Compare runtime/cost between high-cpu and standard cluster #46

tomcordruw · 2024-08-27T08:26:35Z

Run argo workflow processing significant chunk of a dataset (~3 million events) and compare the results and runtime for a standard cluster and one with higher vCPU count.

tomcordruw · 2024-09-16T04:43:18Z

Edit:
Took into account the time for the plotting step in GCS workflows, which is missing in the NFS version.
The time shown is now the duration without the plotting step, the total with the plotting step included is shown in brackets.

Configuration:

events: 3000000
jobs: 48
recid: 30544
region: "europe-north1-b"
nodes: 12
disk type: pd-standard

Results:
NFS:

e2-standard-4: 4 hours 37 minutes
Cost: 7.81 CHF
e2-highcpu-16: 3 hours 16 minutes
Cost: 16.38 CHF

GCS Bucket:

argo_bucket_run.yaml:

e2-standard-4: 4 hours 33 minutes (4 hours 57 minutes)
Cost: 9.01 CHF
e2-highcpu-16: 3 hours 24 minutes (3 hours 46 minutes)
Cost: 18.72 CHF

argo_bucket_upload.yaml:

e2-standard-4: 4 hours 55 minutes (5 hours 17 minutes)
Cost: 10.67 CHF
e2-highcpu-16: 3 hours 36 minutes (3 hours 59 minutes)
Cost: 18.81 CHF

katilp · 2024-09-19T07:27:38Z

@tomcordruw Is the time of the bucket workflows without the final plotting step?

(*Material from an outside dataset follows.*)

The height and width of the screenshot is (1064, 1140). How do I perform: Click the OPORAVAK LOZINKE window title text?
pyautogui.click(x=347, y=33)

If not, can you see from the outputs, how long did it take?

tomcordruw · 2024-09-19T07:37:49Z

@tomcordruw Is the time of the bucket workflows without the final plotting step? If not, can you see from the outputs, how long did it take?

Oh, that would explain it, I didn't realise that step was missing in the nfs workflow.
The plotting step is included in the total runtime here, and in the tests it took between 20-25 minutes, which pretty much accounts for the difference.

katilp · 2024-09-20T09:13:56Z

@tomcordruw Did these jobs run with the image on the node already or does the time include the image pull?
We need to have the time without the image pull for a scalable comparison. Currently, the image pull is more than 30 mins and may vary so it can distort the comparison.

tomcordruw · 2024-09-20T09:27:52Z

@tomcordruw Did these jobs run with the image on the node already or does the time include the image pull? We need to have the time without the image pull for a scalable comparison. Currently, the image pull is more than 30 mins and may vary so it can distort the comparison.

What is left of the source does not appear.